Ter um pet em casa é, para muitas pessoas, uma forma de dar e receber afeto. Mas em um pequeno país europeu, essa escolha obedece a uma regra rigorosa. A lei permite apenas um gato por residência, e quem tenta burlar essa norma enfrenta consequências sérias.
Essa medida incomum não está relacionada a barulho ou higiene, como muitos poderiam supor. A verdadeira razão por trás dessa limitação é ecológica. E mostra como a convivência entre humanos, animais domésticos e a natureza pode gerar decisões radicais.
Suíça: o país da regra curiosa
A regra vale especificamente na comuna suíça de Riehen, localizada próxima a Basel. Nessa cidade, é proibido por lei ter mais de um gato por domicílio, salvo casos excepcionais devidamente autorizados.
A justificativa? Proteger a fauna local.
Segundo autoridades suíças, o excesso de gatos soltos em áreas residenciais tem causado desequilíbrio ambiental, afetando aves nativas, pequenos répteis e até insetos em extinção. Como os felinos são predadores por instinto, mesmo que bem alimentados, acabam caçando por impulso e gerando impacto na biodiversidade.
O que acontece com quem desobedece?
As autoridades ambientais aplicam multa a quem insiste em ter mais de um gato na casa. Se o morador continuar desrespeitando a regra, elas podem recolher o segundo animal compulsoriamente.
Contudo, casos já foram reportados na mídia local. Alguns residentes tentaram esconder o segundo gato por um tempo, mas acabaram sendo denunciados por vizinhos.
Por que essa medida existe só ali?
A Suíça é conhecida por aplicar leis rigorosas relacionadas ao bem-estar animal e à proteção ambiental. No caso de Riehen, estudos feitos por biólogos da região comprovaram que a presença excessiva de gatos estava reduzindo drasticamente a população de aves de pequeno porte, como rouxinóis e andorinhas.
Assim, o município adotou uma regra que parece absurda à primeira vista, mas que, na prática, revela uma tentativa de equilíbrio entre amor aos pets e responsabilidade com o ecossistema.

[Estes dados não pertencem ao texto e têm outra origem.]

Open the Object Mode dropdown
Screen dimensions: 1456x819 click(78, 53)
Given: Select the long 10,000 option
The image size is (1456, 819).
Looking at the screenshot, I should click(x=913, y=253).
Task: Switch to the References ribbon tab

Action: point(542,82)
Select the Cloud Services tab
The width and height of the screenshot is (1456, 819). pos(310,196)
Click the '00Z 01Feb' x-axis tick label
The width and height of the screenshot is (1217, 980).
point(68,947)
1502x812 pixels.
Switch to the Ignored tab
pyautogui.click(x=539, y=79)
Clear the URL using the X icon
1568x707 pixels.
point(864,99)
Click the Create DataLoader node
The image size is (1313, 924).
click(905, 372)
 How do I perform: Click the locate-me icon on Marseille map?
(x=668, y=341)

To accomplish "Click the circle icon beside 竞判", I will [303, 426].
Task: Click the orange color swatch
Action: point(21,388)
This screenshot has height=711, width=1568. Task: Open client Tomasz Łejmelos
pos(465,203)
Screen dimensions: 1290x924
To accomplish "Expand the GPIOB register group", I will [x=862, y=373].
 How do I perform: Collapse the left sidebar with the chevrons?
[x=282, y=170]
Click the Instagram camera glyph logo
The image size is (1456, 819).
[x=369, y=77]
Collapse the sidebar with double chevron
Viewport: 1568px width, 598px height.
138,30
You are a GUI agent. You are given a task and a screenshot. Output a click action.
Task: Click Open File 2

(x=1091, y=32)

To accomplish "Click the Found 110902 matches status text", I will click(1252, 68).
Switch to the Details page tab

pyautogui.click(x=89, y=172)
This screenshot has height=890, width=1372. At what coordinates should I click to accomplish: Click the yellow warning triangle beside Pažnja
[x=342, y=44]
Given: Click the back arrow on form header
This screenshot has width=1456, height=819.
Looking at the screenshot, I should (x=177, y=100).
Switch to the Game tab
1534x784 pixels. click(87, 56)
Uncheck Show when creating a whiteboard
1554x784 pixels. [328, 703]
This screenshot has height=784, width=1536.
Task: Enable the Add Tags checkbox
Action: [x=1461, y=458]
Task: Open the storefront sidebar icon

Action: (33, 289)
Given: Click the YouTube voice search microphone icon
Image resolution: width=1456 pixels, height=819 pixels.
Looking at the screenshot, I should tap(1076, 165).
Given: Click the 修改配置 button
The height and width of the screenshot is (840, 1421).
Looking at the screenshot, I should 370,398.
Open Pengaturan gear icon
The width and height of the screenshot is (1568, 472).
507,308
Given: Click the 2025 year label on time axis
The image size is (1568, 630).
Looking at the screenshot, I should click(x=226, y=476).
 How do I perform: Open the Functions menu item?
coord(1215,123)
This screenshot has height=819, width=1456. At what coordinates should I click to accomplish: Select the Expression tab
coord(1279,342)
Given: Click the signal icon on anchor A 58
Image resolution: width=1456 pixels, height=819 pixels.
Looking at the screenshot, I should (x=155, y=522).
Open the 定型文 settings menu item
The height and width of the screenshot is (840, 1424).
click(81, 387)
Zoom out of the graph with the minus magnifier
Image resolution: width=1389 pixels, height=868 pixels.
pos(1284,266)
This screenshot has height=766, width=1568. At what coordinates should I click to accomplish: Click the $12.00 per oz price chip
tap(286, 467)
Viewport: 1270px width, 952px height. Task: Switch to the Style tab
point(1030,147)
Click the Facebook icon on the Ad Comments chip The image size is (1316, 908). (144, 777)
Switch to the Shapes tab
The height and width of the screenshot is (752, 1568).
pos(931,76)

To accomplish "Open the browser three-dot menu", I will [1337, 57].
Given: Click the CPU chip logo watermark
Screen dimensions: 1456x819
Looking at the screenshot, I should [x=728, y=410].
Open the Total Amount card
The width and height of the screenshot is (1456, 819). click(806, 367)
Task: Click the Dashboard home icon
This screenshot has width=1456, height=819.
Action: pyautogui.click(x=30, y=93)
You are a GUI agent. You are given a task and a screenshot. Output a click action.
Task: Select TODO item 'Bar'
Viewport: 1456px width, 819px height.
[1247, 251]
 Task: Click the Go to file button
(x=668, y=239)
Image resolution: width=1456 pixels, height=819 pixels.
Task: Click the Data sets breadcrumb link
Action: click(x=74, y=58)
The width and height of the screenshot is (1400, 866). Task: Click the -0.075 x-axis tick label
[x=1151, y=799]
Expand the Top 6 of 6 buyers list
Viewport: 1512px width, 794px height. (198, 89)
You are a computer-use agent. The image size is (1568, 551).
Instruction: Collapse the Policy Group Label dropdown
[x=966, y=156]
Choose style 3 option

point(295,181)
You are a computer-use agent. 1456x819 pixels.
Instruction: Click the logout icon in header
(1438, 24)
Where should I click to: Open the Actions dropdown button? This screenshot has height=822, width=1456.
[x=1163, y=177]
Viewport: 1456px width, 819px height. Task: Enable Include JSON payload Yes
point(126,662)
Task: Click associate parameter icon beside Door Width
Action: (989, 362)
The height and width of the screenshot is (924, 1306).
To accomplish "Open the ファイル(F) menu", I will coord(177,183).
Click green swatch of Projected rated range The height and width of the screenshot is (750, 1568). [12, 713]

A resposta divide opiniões
Para defensores da fauna, a medida é exemplar. Já os donos de pets consideram a regra exagerada. Ainda assim, ela continua em vigor e tem inspirado outras regiões europeias a estudarem restrições semelhantes.
O mais curioso é que, nesse caso, a proibição não está ligada a controle populacional dos gatos em si, mas à preservação de outras espécies que ninguém vê.